Task to complete
Look through the records and copy each line that has "computer" in it.

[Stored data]
- - -

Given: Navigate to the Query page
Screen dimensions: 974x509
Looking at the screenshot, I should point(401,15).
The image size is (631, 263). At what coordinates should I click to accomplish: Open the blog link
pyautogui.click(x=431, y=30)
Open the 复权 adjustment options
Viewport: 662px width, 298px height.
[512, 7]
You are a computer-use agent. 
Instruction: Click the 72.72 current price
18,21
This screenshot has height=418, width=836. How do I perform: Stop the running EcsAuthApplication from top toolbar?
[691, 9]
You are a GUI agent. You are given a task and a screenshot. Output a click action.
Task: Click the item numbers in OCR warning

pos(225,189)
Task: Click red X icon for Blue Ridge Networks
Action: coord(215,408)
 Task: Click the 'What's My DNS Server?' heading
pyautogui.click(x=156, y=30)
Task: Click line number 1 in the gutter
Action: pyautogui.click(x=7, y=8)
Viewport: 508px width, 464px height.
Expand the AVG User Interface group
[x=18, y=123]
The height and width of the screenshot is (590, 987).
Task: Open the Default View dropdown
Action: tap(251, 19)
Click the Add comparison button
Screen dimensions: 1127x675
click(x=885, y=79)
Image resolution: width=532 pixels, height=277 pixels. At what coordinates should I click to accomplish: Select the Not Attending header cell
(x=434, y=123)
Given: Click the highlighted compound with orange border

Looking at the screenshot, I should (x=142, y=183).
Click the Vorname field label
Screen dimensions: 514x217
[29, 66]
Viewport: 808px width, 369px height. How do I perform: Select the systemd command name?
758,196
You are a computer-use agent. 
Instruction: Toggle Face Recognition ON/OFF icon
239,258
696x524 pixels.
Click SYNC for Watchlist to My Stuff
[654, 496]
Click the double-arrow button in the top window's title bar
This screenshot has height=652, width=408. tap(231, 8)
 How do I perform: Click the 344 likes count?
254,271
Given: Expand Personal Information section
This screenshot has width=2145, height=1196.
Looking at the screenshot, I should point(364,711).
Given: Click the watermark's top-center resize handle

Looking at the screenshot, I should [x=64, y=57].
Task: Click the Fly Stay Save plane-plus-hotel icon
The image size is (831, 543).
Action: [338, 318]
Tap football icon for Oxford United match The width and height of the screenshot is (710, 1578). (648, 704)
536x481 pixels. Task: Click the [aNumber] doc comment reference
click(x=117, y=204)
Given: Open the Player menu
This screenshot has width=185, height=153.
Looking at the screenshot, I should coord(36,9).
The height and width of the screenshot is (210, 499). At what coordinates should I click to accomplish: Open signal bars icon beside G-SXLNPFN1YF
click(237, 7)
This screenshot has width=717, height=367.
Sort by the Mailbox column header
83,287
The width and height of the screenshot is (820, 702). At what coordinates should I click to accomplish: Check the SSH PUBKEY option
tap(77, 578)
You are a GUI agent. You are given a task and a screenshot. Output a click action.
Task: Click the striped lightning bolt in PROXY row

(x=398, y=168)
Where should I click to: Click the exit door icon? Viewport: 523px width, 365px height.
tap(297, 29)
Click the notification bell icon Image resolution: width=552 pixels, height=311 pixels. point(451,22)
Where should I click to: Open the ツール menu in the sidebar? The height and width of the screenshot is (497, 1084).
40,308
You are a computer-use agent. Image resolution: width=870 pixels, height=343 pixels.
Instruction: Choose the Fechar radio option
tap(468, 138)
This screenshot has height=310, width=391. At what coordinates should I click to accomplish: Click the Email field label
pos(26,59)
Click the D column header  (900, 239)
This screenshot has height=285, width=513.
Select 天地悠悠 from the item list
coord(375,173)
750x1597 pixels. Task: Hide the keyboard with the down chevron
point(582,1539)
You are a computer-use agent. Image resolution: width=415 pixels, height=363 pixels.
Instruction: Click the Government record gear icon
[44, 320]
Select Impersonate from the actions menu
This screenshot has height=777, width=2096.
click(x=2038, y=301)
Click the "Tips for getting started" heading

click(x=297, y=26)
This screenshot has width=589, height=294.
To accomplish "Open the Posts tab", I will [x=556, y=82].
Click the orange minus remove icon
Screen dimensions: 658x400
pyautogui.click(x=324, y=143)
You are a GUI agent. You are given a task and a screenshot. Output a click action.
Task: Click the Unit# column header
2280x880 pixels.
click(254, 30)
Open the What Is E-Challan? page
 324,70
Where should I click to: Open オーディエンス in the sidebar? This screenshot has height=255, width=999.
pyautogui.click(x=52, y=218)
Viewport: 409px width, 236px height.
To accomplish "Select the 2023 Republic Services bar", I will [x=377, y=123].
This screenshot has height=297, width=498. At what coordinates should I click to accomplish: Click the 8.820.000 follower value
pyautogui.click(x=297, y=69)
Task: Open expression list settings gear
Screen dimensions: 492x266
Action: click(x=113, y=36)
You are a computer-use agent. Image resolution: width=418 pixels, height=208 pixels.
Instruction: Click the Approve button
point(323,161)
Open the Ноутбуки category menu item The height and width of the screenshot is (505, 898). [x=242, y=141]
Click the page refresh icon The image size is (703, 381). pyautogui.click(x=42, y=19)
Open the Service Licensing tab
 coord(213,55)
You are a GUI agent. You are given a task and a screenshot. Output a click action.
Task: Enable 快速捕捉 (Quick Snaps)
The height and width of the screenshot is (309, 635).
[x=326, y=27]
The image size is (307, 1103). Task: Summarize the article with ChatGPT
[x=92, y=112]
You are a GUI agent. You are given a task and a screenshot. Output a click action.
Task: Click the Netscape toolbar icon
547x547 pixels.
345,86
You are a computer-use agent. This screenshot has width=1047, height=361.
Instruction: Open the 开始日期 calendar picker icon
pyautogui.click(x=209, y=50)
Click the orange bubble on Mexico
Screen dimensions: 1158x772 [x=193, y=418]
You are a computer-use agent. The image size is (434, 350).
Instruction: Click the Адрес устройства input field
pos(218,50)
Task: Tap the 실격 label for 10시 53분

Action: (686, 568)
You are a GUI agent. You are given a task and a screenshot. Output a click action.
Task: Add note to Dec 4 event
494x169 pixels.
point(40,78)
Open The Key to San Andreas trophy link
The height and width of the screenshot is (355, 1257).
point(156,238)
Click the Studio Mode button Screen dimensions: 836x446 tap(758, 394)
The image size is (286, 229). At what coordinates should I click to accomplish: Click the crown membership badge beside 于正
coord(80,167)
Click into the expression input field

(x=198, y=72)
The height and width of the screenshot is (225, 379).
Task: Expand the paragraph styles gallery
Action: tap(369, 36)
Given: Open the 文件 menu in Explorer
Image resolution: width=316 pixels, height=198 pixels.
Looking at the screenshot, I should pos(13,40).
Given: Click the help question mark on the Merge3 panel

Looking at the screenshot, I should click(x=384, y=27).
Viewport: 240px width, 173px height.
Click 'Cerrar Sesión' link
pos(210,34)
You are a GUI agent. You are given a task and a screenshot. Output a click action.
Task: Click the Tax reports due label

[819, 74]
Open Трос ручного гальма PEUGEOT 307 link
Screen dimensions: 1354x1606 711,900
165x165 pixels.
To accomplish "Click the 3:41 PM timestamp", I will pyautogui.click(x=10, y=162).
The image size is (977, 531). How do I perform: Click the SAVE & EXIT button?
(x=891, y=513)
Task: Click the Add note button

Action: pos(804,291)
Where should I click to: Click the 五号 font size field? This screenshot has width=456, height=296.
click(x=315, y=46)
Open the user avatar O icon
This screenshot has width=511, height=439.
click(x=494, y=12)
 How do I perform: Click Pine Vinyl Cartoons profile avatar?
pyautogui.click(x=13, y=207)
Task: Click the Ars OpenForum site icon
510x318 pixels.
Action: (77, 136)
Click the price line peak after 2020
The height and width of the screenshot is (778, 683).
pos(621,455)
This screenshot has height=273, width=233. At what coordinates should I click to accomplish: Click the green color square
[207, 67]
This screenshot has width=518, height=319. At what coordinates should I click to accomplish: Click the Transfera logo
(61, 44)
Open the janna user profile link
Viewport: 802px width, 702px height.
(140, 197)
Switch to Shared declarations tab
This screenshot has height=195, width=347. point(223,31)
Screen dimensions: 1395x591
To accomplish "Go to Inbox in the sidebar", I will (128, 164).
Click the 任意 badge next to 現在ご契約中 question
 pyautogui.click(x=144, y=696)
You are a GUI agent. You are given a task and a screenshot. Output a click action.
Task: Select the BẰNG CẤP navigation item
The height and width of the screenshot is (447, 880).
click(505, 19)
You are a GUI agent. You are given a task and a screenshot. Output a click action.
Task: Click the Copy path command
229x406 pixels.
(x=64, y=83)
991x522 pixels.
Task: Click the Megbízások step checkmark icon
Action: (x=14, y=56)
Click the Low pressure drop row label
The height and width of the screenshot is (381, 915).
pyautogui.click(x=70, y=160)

- - -

Response to the task
You are a computer-use agent. 
You are a computer-use agent. 
You are a computer-use agent. Image resolution: width=870 pixels, height=343 pixels.
You are a computer-use agent. Image resolution: width=415 pixels, height=363 pixels.
You are a computer-use agent. Image resolution: width=418 pixels, height=208 pixels.
You are a computer-use agent. This screenshot has width=1047, height=361.
You are a computer-use agent. The image size is (434, 350).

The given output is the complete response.